MSCI's broadest index of Asia-Pacific shares outside Japan ticked up 0.4 per cent while Japan's Nikkei rose 0.1 per cent. Trading was slow with many markets in the region closed for holidays to celebrate the end of Ramadan.

The prospect of solid global economic growth has kept alive investors' optimism over world equities even as some markets, including Wall Street, have slowed down from a frenetic run due to high valuations.

Share prices have also been supported by relatively loose monetary policies in the developed world, with the Bank of Japan and the European Central Bank still pumping in funds.

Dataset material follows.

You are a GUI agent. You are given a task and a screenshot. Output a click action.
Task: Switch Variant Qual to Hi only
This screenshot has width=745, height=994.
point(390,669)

While the US Federal Reserve is gradually tightening its policy, investors think the pace of its tightening will be much slower than its policymakers want given subdued US inflation.

Money market futures price in only about 50 per cent chance of another rate hike by the end of the year, compared to Fed's own projection of one more rate increase.

The 10-year US Treasuries yield stood at 2.152 per cent, not far from seven-month low of 2.103 per cent hit in mid-June after data showed inflation undershot expectations for a third month in a row.

The 30-year yield hit 7-1/2-month low of 2.710 per cent on Friday, making the yield curve the flattest in almost a decade. It last stood at 2.722 per cent.

The lower yields have put the US dollar on the defensive, though some market players say both Treasury yields and the dollar could rise if US President Donald Trump manages to push through his healthcare bill in the parliament.

"There will be renewed focus on US healthcare bill. Its passage in the parliament could lead to expectations that the administration will get down to stimulus next," said Masahiro Ichikawa, senior strategist at Sumitomo Mitsui Asset Management.

Republican Senate leader Mitch McConnell has pushed for a vote on the bill before the July 4th Independence Day holiday recess that begins at the end of this week.

Yet he can afford to lose the support of only two Republicans in the face of unanimous Democratic opposition, while five Republican senators have said they will not support the bill in its current form.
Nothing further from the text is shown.